— Dokumentauszug —
☆ ☆ ☆ ☆ ☆

Doch welche ist das, wenn ich mich selber so überschätze? Ich suchte in den diversen Erklärungen der kognitiven Verzerrungen nach der passenden und bin auf den Lake Wobegon-Effekt gestossen. Dabei geht es darum. dass Menschen dazu neigen, ihre eigenen Fähigkeiten, Intelligenz oder andere Merkmale positiver zu bewerten als die Durchschnittsperson, selbst wenn objektive Daten das nicht unterstützen. Beispiel dafür sind dass wir glauben, beliebter, klüger, schöner, und sowieso bessere Autofahrer zu sein als andere.

☆ ☆ ☆ ☆ ☆

— Zu lösende Aufgaben —
**A)** Beantworte zum Dokumentauszug über den Lake-Wobegon-Effekt diese Fragen:
(i) Worin suchte die schreibende Person nach der passenden Erklärung?
(ii) Welche Merkmale bewerten Menschen laut Text positiver als die Durchschnittsperson?
(iii) Als was glauben wir laut den Beispielen sowieso besser zu sein als andere?
**B)** Übersetze bitte diesen Satz aus dem Dokumentauszug ins Englische: „Ich suchte in den diversen Erklärungen der kognitiven Verzerrungen nach der passenden und bin auf den Lake Wobegon-Effekt gestossen.“
**C)** Warum durchsuchte die schreibende Person laut dem Dokumentauszug die Erklärungen kognitiver Verzerrungen? Antworte in ein bis drei Sätzen.

— Angezeigte Daten —
☆ ☆ ☆ ☆ ☆

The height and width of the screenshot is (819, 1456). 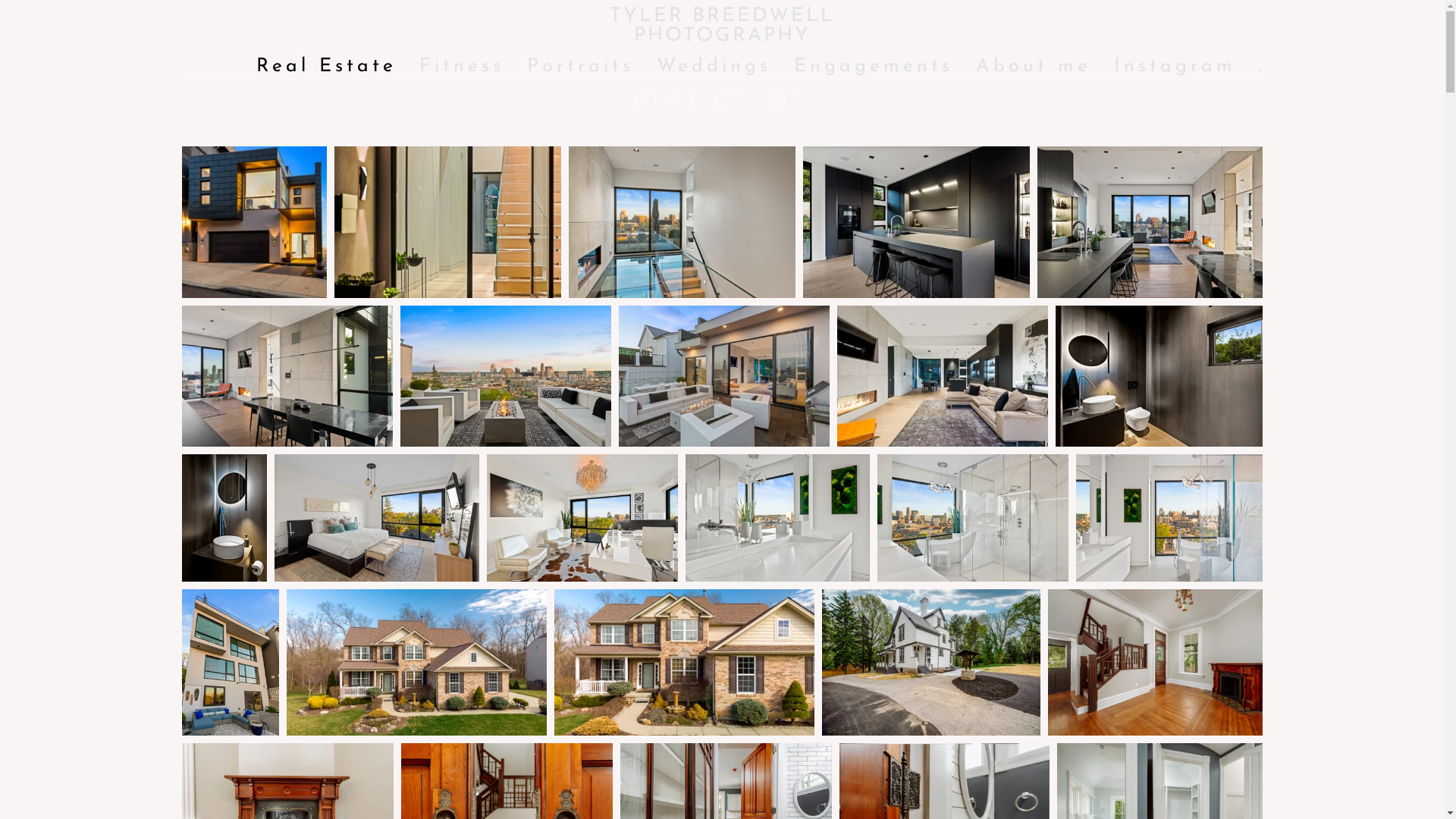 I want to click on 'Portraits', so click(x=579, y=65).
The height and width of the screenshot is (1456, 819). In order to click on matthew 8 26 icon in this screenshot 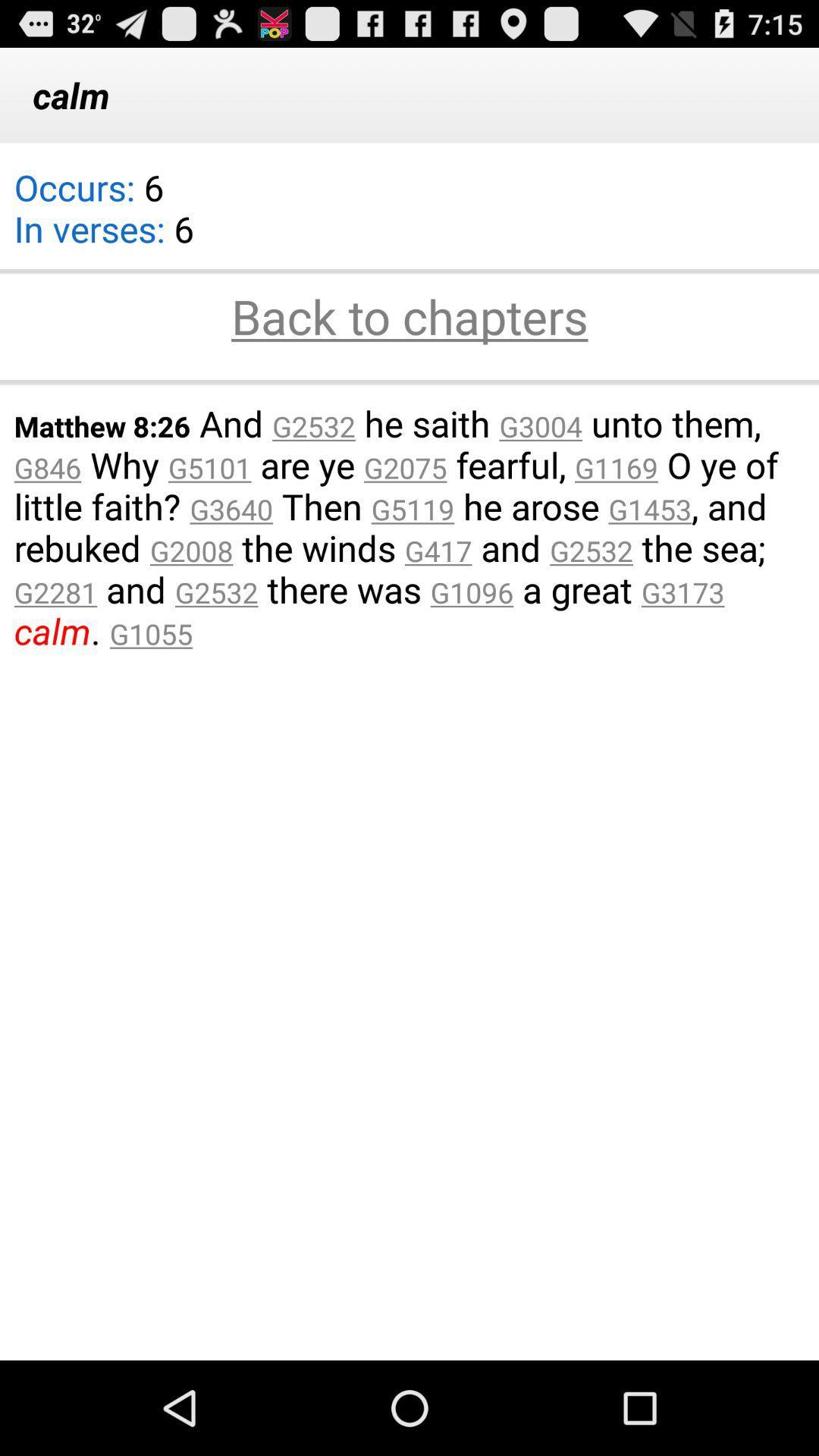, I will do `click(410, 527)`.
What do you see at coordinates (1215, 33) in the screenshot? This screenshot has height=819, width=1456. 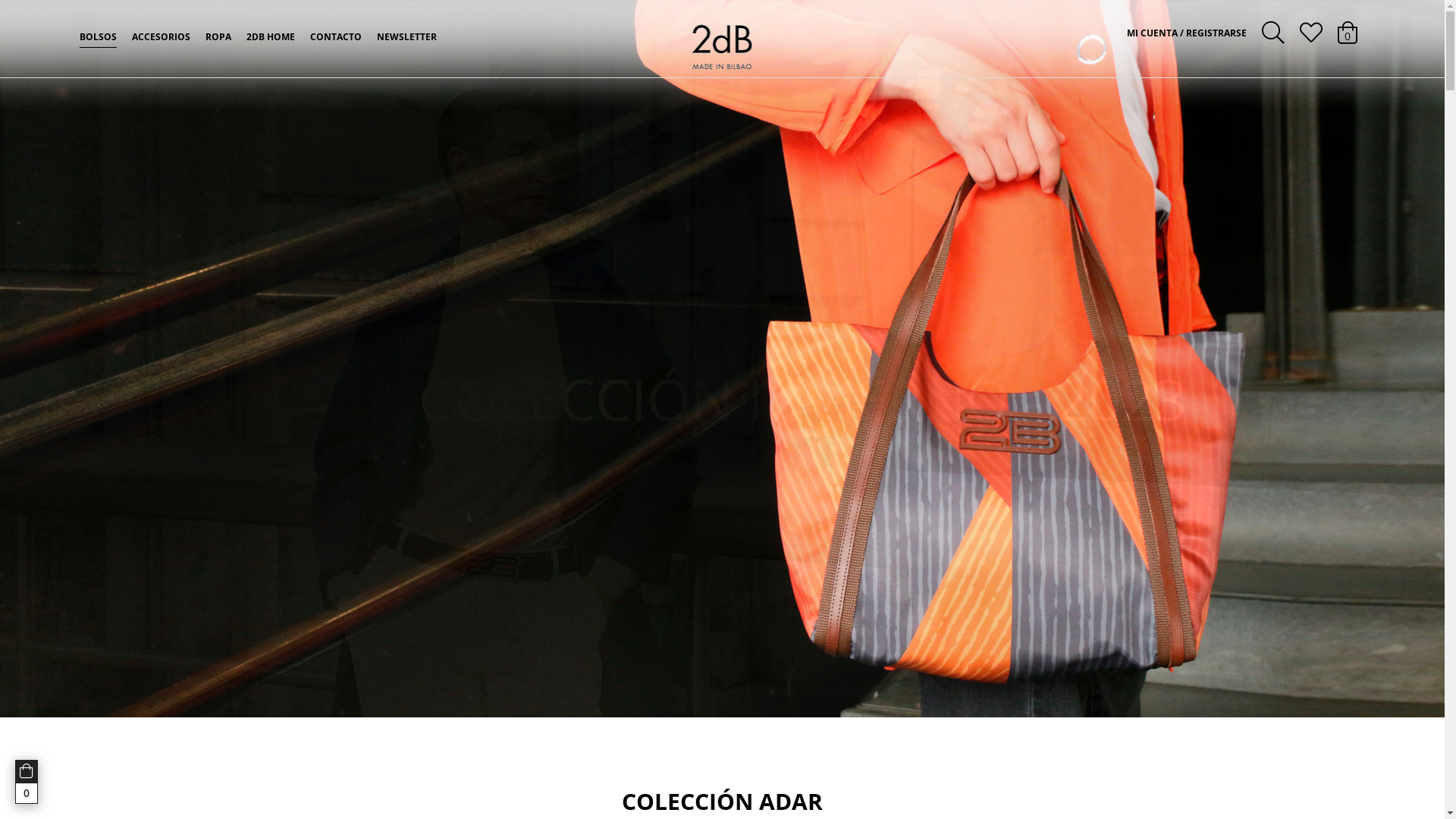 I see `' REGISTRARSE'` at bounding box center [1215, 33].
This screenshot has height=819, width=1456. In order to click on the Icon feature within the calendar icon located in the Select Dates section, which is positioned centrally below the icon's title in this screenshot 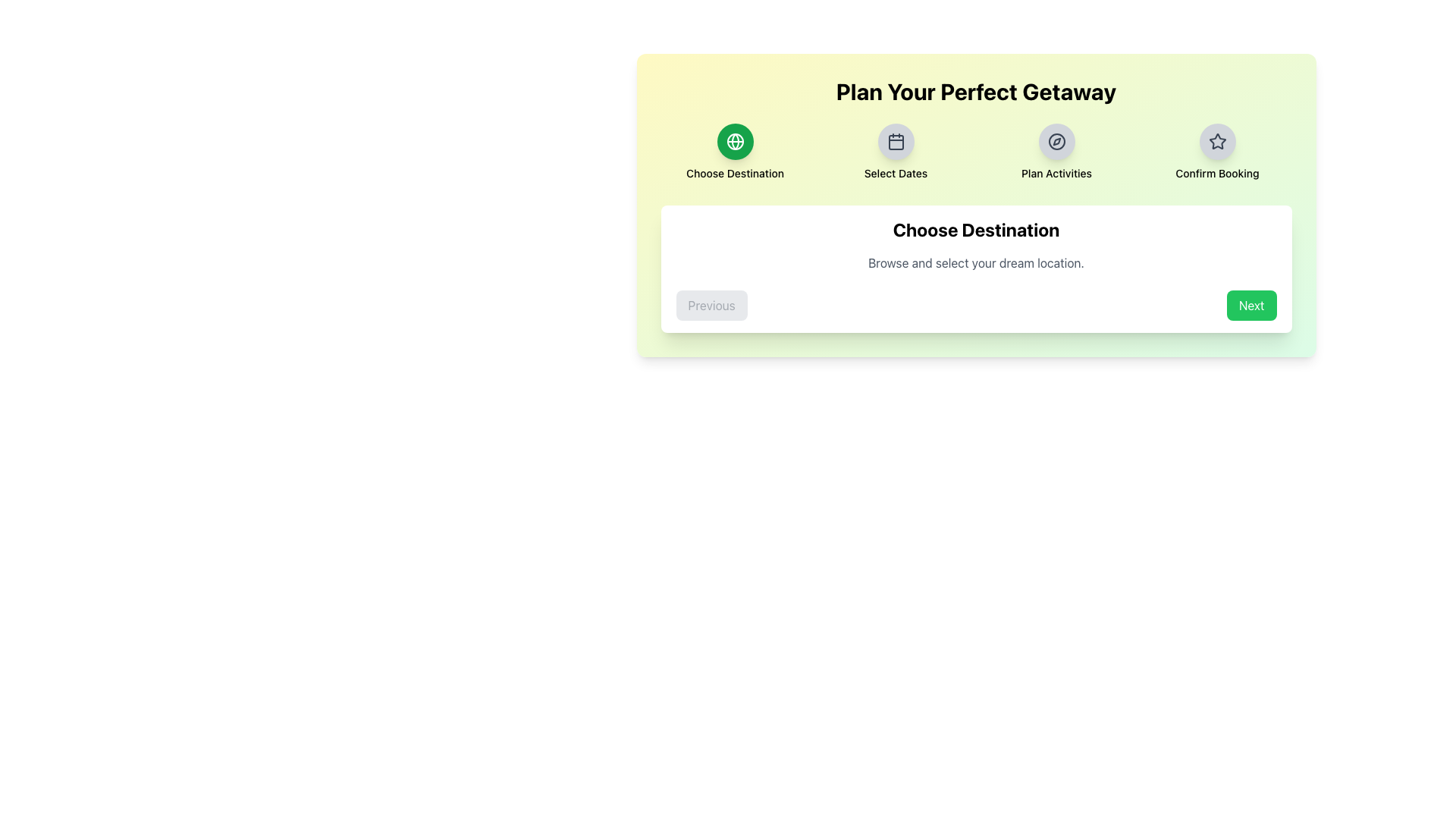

☆ ☆ ☆ ☆ ☆

— Ergebnisse der Übung —
**A)**
(i) In den diversen Erklärungen der kognitiven Verzerrungen.
(ii) Ihre eigenen Fähigkeiten, Intelligenz oder andere Merkmale.
(iii) Als Autofahrer.

**B)** I searched through the various explanations of cognitive biases for the right one and came across the Lake Wobegon effect.

**C)** Die Person wollte herausfinden, welche kognitive Verzerrung vorliegt, wenn sie sich selbst so überschätzt. Deshalb suchte sie in den Erklärungen nach der passenden Verzerrung.